Personal information
- Full name: Matthew Burrows
- Date of birth: 15 October 1985 (age 40)
- Place of birth: Newtownards, Northern Ireland
- Position: Forward

Senior career*
- Years: Team / Apps / (Gls)
- 2006–2008: Dundela
- 2008: → Loughgall (loan)
- 2008–2012: Glentoran / 49 / (16)
- 2012: Glenavon / 9 / (3)
- 2013: Ards / 14 / (1)
- 2014–2015: Harland & Wolff Welders / 9 / (1)
- 2015–2016: Dundela / 0 / (0)

= Matty Burrows =

Northern Irish footballer (born 1985)

Matthew Burrows (born 15 October 1985) is a former professional football player from Northern Ireland who played as a midfielder.

Burrows scored a jumping backheel volley goal against Portadown to seal victory for Glentoran in injury-time of a match on 5 October 2010. The "astonishing goal" came from the back of Burrows' heel from 16 yards out in mid-air. The goal received international acclaim, with millions viewing the goal on YouTube, and football programmes around the world broadcasting the goal to audiences unfamiliar with the Irish league. The goal drew comparisons with the likes of Lionel Messi and Cristiano Ronaldo.

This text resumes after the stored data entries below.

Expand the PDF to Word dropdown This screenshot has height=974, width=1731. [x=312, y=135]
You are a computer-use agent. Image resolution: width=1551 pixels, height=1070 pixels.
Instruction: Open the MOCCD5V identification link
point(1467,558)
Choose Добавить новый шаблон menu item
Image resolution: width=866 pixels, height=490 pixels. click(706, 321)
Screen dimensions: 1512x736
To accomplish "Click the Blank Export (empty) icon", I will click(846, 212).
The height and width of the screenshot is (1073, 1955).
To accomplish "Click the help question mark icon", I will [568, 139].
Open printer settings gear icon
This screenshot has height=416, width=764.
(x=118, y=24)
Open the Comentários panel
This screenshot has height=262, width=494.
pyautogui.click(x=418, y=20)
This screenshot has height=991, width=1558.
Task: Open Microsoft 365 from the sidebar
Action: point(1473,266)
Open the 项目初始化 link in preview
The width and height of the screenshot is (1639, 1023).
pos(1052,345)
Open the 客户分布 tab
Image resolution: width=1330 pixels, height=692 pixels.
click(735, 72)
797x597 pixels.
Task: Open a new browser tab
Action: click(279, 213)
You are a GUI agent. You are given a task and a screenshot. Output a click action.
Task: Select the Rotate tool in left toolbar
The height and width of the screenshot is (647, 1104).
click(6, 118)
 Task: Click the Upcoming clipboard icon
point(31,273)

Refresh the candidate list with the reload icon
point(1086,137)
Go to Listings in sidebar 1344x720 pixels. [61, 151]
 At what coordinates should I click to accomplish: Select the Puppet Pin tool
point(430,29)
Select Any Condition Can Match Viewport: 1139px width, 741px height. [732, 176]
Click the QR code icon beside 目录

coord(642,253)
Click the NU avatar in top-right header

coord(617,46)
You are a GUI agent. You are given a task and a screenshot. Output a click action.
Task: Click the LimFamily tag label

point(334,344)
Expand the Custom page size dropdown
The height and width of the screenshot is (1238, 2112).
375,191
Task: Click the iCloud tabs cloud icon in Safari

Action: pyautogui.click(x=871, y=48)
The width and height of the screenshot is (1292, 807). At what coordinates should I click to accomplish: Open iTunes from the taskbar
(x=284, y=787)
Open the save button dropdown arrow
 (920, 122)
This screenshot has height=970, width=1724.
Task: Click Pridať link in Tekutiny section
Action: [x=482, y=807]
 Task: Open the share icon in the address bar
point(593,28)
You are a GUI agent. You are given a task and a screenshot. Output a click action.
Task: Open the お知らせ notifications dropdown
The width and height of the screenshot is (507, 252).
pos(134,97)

The goal was shortlisted for the 2010 FIFA Puskás Award, which honours the player judged to have scored the "most beautiful" goal of the year. However, Burrows lost out at the Ballon d'Or awards ceremony on 10 January 2011 to Bayern Munich and Turkey midfielder Hamit Altıntop, for his volleyed goal in Turkey's UEFA Euro 2012 qualifying game against Kazakhstan on 3 September 2010.

In January 2012, he asked to go out on loan. After no club would meet his entire salary costs, he asked to be released from Glentoran. This request was granted and he agreed terms and signed for Glenavon until the end of the season.

== Personal life ==
Burrows attended Priory Integrated College in Holywood.